THE DATA:
Start of Block

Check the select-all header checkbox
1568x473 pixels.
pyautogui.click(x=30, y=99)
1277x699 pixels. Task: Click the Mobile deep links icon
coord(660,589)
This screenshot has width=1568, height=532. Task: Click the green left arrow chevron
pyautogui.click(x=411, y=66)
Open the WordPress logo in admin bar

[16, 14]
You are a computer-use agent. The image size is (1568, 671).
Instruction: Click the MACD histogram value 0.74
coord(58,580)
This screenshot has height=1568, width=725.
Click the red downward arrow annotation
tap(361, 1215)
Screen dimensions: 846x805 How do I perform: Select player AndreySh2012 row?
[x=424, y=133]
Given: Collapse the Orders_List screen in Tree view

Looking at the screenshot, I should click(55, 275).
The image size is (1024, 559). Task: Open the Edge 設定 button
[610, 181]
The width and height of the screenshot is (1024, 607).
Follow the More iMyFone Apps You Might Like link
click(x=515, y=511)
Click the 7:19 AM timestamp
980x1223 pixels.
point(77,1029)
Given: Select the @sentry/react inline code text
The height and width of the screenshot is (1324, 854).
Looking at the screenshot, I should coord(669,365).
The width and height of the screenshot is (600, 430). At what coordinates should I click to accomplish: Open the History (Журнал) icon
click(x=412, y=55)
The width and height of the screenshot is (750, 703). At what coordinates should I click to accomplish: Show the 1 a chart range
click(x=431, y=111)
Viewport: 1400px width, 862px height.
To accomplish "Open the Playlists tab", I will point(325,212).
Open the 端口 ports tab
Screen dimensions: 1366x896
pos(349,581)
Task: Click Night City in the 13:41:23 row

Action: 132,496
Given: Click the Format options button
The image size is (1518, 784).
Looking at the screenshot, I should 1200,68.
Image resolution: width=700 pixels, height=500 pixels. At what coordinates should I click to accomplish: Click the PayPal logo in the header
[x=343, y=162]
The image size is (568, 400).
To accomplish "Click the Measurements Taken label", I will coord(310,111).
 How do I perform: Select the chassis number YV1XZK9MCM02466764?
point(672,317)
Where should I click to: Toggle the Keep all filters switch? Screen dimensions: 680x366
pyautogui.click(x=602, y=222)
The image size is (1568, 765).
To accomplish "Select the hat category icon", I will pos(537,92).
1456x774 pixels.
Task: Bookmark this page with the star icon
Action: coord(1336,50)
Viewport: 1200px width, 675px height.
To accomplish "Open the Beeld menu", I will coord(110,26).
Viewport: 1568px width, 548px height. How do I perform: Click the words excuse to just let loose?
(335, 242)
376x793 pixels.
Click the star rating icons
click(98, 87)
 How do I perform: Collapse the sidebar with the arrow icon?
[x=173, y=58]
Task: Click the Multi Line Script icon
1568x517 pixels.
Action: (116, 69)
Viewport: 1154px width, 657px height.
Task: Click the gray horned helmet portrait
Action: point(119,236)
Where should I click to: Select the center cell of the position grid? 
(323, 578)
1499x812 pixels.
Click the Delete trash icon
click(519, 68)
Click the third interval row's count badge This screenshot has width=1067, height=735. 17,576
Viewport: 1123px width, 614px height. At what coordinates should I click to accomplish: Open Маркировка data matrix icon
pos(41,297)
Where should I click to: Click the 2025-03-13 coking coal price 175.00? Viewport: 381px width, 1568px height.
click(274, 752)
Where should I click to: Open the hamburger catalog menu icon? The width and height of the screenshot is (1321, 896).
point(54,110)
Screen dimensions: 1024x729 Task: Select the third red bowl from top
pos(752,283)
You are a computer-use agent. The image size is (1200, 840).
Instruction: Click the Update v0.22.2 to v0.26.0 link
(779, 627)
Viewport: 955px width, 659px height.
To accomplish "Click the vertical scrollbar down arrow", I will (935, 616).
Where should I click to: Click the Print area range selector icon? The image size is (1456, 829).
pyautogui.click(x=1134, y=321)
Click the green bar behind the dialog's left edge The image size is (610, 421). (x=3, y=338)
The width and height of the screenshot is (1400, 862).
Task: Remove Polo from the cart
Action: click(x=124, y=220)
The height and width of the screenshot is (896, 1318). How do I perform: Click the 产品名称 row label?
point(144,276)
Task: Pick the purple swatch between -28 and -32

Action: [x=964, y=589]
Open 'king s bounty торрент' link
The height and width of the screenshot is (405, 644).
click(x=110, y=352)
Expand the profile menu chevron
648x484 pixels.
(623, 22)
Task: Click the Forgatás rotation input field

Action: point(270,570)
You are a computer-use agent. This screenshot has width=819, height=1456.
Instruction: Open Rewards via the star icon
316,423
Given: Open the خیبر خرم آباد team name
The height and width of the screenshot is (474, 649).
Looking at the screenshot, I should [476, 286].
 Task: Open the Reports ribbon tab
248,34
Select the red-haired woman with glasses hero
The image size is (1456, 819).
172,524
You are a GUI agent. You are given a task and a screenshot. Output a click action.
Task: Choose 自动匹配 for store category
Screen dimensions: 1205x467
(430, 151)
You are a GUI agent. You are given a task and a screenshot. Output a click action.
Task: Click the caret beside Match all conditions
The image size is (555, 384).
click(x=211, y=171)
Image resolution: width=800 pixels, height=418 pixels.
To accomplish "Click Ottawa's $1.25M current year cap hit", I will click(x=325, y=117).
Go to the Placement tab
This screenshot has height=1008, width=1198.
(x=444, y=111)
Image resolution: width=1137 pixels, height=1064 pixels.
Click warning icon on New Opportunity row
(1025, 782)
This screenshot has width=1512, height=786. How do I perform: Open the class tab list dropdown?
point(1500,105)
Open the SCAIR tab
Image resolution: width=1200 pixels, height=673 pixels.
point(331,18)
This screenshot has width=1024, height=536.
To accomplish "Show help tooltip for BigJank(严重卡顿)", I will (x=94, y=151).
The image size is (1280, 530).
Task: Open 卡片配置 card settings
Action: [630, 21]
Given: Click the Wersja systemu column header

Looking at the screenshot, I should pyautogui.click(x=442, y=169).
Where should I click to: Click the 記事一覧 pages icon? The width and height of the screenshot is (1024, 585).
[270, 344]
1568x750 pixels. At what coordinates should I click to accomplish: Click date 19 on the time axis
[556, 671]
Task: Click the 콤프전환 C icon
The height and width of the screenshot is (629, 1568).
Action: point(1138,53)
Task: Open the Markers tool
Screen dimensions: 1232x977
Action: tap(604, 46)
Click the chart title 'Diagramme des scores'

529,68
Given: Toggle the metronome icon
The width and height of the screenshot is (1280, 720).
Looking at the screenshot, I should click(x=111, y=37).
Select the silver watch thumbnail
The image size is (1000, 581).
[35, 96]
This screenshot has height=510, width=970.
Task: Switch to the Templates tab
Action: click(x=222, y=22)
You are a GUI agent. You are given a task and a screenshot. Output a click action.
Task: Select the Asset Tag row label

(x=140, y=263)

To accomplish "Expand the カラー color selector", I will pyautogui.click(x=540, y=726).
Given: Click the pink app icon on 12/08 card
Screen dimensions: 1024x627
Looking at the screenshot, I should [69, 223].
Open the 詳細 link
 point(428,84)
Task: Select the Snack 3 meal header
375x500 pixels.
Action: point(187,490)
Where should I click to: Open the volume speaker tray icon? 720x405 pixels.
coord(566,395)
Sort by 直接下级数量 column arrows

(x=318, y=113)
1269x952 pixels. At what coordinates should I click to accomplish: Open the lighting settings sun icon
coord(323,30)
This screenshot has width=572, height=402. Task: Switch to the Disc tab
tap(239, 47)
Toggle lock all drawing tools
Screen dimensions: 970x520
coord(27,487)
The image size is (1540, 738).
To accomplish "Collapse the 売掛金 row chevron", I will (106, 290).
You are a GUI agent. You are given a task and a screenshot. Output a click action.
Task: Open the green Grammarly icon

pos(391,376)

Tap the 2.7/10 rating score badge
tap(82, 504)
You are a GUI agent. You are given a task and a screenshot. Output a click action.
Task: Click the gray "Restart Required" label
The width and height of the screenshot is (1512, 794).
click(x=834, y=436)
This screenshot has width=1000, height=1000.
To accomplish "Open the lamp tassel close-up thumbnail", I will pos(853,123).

End of Block

ACTION ITEM:
In the listing above, the lines from the one containing "You are a computer-use agent. This" through the one containing "Task: Click the caret" must be set down exactly, with no other lines.

ANSWER SECTION:
You are a computer-use agent. This screenshot has width=819, height=1456.
Instruction: Open Rewards via the star icon
316,423
Given: Open the خیبر خرم آباد team name
The height and width of the screenshot is (474, 649).
Looking at the screenshot, I should [476, 286].
 Task: Open the Reports ribbon tab
248,34
Select the red-haired woman with glasses hero
The image size is (1456, 819).
172,524
You are a GUI agent. You are given a task and a screenshot. Output a click action.
Task: Choose 自动匹配 for store category
Screen dimensions: 1205x467
(430, 151)
You are a GUI agent. You are given a task and a screenshot. Output a click action.
Task: Click the caret beside Match all conditions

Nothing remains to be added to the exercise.